Is my rewritten foldl function optimised?

I just started Haskell 2 days ago so I'm not yet sure about how to optimise my code.

As an exercise, I have rewritten foldl and foldr ( I will give foldl here but foldr is the same, replacing last with head and init with tail).

The code is:

module Main where

    myFoldl :: ( a -> ( b -> a ) ) -> a -> ( [b] -> a )

    myFoldl func = ( \x -> (\theList
        -> if (length theList == 0) then
            x
        else
            myFoldl func (func x (last theList) ) (init theList)
        ) )

My only concern is that I suspect Haskell can't apply tail call optimisation here because the recursive call is not made at the end of the function.
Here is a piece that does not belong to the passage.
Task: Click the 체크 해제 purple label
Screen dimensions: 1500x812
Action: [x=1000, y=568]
How can I make this tail call optimised? Is Haskell's built-in implementation of foldl implemented differently to mine?

回答1:

Your use of parentheses in your code sample and your emphasis on tail recursion suggests you're coming to Haskell from Lisp or Scheme. If you're coming to Haskell from an eager language like Scheme, be warned: tail calls are not nearly as predictive of performance in Haskell as they are in an eager language. You can have tail-recursive functions that execute in linear space because of laziness, and you can have non-tail recursive functions that execute in constant space because of laziness. (Confused already?)
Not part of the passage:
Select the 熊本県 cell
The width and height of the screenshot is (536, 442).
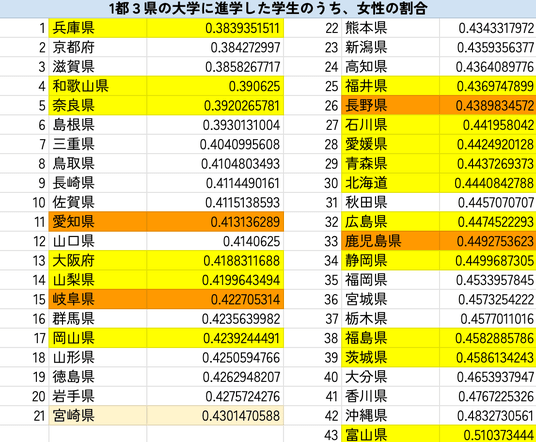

First flaw in your definition is the use of the length theList == 0. This forces evaluation of the whole spine of the list, and is O(n) time. It's better to use pattern matching, like in this naïve foldl definition in Haskell:

foldl :: (b -> a -> b) -> b -> [a] -> b
foldl f z [] = z
foldl f z (x:xs) = foldl f (f z x) xs

This, however, performs infamously badly in Haskell, because we don't actually compute the f z x part until the caller of foldl demands the result; so this foldl accumulates unevaluated thunks in memory for each list element, and gains no benefit from being tail recursive. In fact, despite being tail-recursive, this naïve foldl over a long list can lead to a stack overflow! (The Data.List module has a foldl' function that doesn't have this problem.)

As a converse to this, many Haskell non-tail recursive functions perform very well. For example, take this definition of find, based on the accompanying non-tail recursive definition of foldr:

find :: (a -> Boolean) -> [a] -> Maybe a
find pred xs = foldr find' Nothing xs
    where find' elem rest = if pred elem then Just elem else rest

foldr :: (a -> b -> b) -> b -> [a] -> b
foldr f z [] = z
foldr f z (x:xs) = f x (subfold xs)
    where subfold = foldr f z

This actually executes in linear time and constant space, thanks to laziness. Why?
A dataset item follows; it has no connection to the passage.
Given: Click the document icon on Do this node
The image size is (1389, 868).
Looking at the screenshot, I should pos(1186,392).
Once you find an element that satisfies the predicate, there is no need to traverse the rest of the list to compute the value of rest.
Once you look at an element and decide that it doesn't match, there's no need to keep any data about that element.

The lesson I'd impart right now is: don't bring in your performance assumptions from eager languages into Haskell. You're just two days in; concentrate first on understanding the syntax and semantics of the language, and don't contort yourself into writing optimized versions of functions just yet. You're going to get hit with the foldl-style stack overflow from time to time at first, but you'll master it in time.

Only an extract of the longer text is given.